You just can't keep everyone happy when it comes to patents, it seems. The criticisms of the system for protecting life forms have long been known and articulated, and these have led to checks and balances in the patent system which are intended to preserve the public interest and to take account of moral sensitivities (for example click here for Directive 98/44 on the legal protection of biotechnological inventions, the so-called Biopatent Directive, in the European Union).

Right: "If the Patent Office won't have her, we'll have to carry her all the way back to the staff canteen ..."

Now well-known patent critic Professor John Sulston is anxious that the patent system should not confer protection on the investment of those whose inventions consist not of real life forms but of synthetic ones. According to the BBC,
"A top UK scientist who helped sequence the human genome has said efforts to patent the first synthetic life form would give its creator a monopoly on a range of genetic engineering. Professor John Sulston said it would inhibit important research. US-based Dr Craig Venter led the artificial life form research, details of which were published last week.

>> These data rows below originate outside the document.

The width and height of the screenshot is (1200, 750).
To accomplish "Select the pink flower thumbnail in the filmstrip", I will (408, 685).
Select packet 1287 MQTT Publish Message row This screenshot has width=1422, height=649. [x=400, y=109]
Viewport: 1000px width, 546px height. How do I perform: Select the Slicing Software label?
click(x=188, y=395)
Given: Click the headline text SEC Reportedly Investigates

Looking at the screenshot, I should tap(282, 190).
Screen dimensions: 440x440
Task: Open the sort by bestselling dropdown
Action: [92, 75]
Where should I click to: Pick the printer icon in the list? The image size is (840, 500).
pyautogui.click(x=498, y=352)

Prof Sulston and Dr Venter clashed over intellectual property when they raced to sequence the genome in 2000. ...

Now the old rivals are at odds again over Dr Venter's efforts to apply for patents on the artificially created organism, nicknamed Synthia [on which see Gena Mason's post on PatLit here]. The team outlined the remarkable advance last week in the prestigious journal Science.

But Professor Sulston, who is based at the University of Manchester, said patenting would be "extremely damaging".

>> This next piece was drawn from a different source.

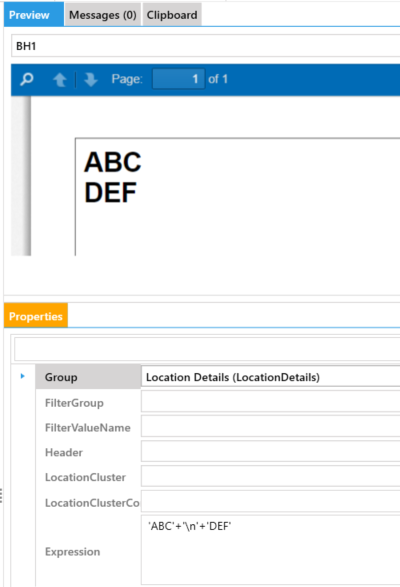Screen dimensions: 400x587
Task: Click the FilterGroup value field
Action: click(x=270, y=402)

"I've read through some of these patents and the claims are very, very broad indeed," Professor Sulston told BBC News. [The broader the claim, the greater the risk of it being overbroad, at least in Europe]

"I hope very much these patents won't be accepted because they would bring genetic engineering under the control of the J Craig Venter Institute (JCVI). They would have a monopoly on a whole range of techniques."

A spokesman for Dr Venter, of the J Craig Venter Institute (JCVI) in Maryland and California, said: "There are a number of companies working in the synthetic genomic/biology space and also many academic labs.

"Most if not all of these have likely filed some degree of patent protection on a variety of aspects of their work so it would seem unlikely that any one group, academic centre or company would be able to hold a 'monopoly' on anything.

"As the JCVI team and Dr Venter have said, open dialogue and discussion on all issues surrounding synthetic genomics/biology, including intellectual property, is very necessary for this field so these questions and discussions are all very important."

... Professor Sulston made the comments at the Royal Society in London where he was discussing a report entitled Who owns Science? The report was produced by the Institute of Science, Ethics and Innovation at Manchester University, which the professor chairs. [On 'Who owns science' and Professor Sulston's contribution to the debate see earlier IPKat post here]

The study details an increased use of patents by researchers [But that's good news, isn't it?].

"My objections to patenting human genes or genes from existing living organisms is that they are inventions or discoveries," said Professor Sulston. ... He believes that the over-use of patents is inhibiting research that could otherwise greatly benefit society, such as better healthcare for the poor. [Patents inhibit research? This is a belief, it seems. Where's the data?]

Professor Sulston commented: "[It's fashionable to think] that it's important to have strong intellectual property and that it's essential for promoting innovation. But there's no evidence that it does promote innovation. There's an unwillingness to consider any problems." [the suggestion that this is some sort of fashion or fad is insulting to the many people who have toiled to produce data to prove or disprove links between the availability of patents, the creation of innovations and the investment that takes them from laboratory to marketplace]

But he also believes that these arguments are now beginning to be accepted.

Last November, a US company, Myriad Genetics, lost parts of its patent rights on two breast cancer genes following a legal challenge by civil rights groups [This makes it looks as though the ruling was on a civil rights issue -- the Kat thought it was a matter of patent law: see eg here]".
The IPKat wonders what his readers think about Professor Sulston's comments.